Will Petry, North Carolina State University

Amy Iler, Chicago Botanic Garden & Northwestern University

Paul CaraDonna, Chicago Botanic Garden & Northwestern University

Workshop description

Integral projection models (IPMs) enable the study of population dynamics in organisms with complex population structure and are widely used to answer ecological and evolutionary questions. Like matrix population models, IPMs break the life cycle down into intuitive, biologically meaningful rates of growth, survival, reproduction, and recruitment. Unlike matrix models, IPMs allow the state variable(s) that predict the demographic rates that compose the life cycle to be continuous (e.g., size, weight) or a combination of continuous and discrete variables (e.g., age, stage). The demographic vital rates that compose the life cycle are estimated using a series of regression analyses (e.g., linear models, LMMs, GLMMs).
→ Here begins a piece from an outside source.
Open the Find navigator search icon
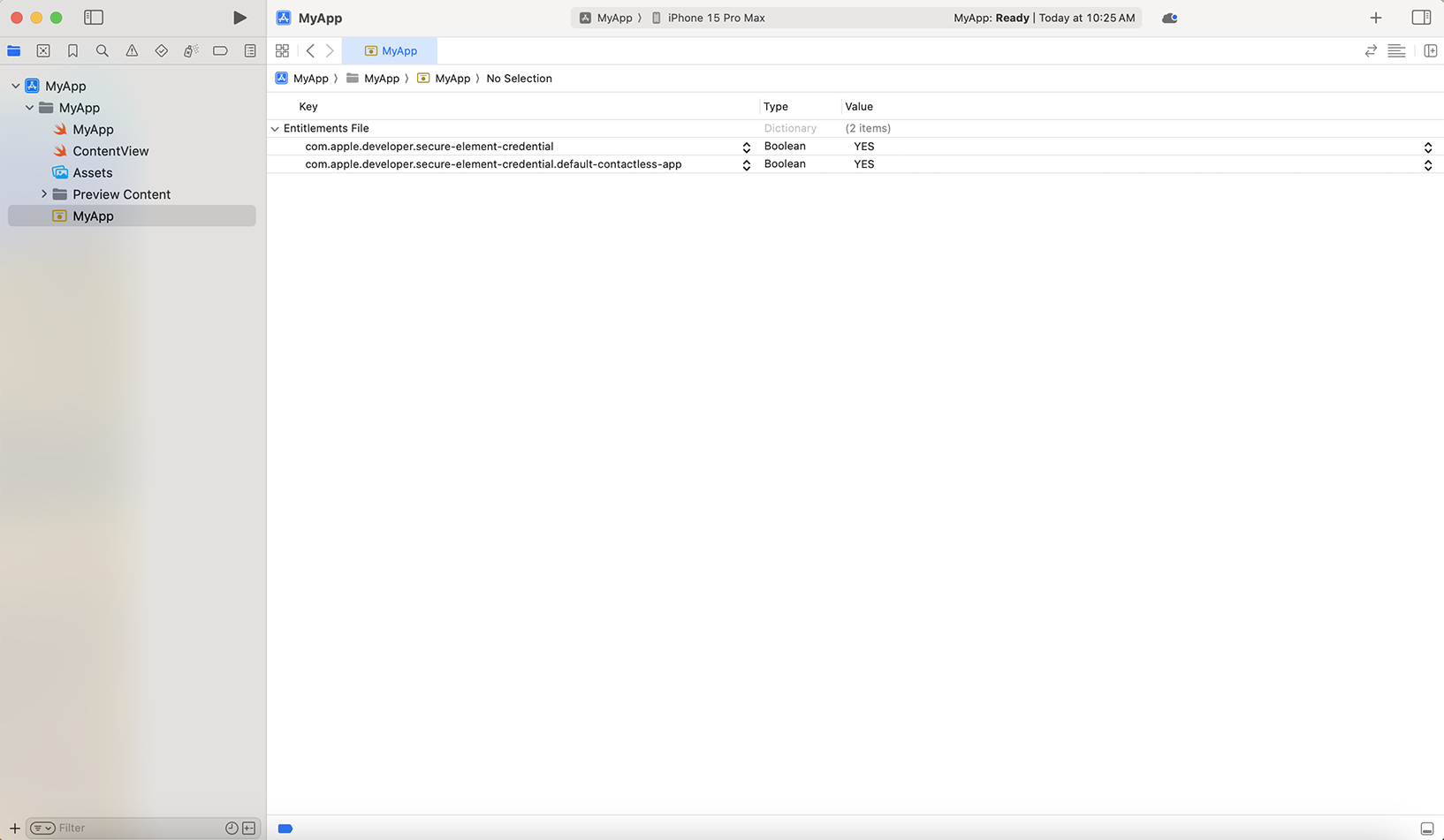This screenshot has height=840, width=1444. click(x=103, y=51)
This workshop will guide participants through the process of demographic census design and the construction and analysis of IPMs. The RMBL field station will enable outdoor, field-based discussions of how to tailor IPMs to the life cycle of the study organism and strategies to overcome common data collection pitfalls. Indoors, these lessons will be used to guide model construction choices, culminating in the construction and analysis of an IPM in R using the package ipmr. This course will provide an introduction to stage structured population modeling, instruction on how to build IPMs, and what you can do with IPMs once they are constructed (e.g., estimate population growth rate, calculate sensitivities and elasticities, and calculate stage-specific survival and reproduction).

If time permits, we will also cover advanced topics selected based on a pre-course survey of the participants. Potential advanced topics include: propagating uncertainty, density- and frequency-dependence, incorporating environmentally-driven vital rates, or multiple state variables.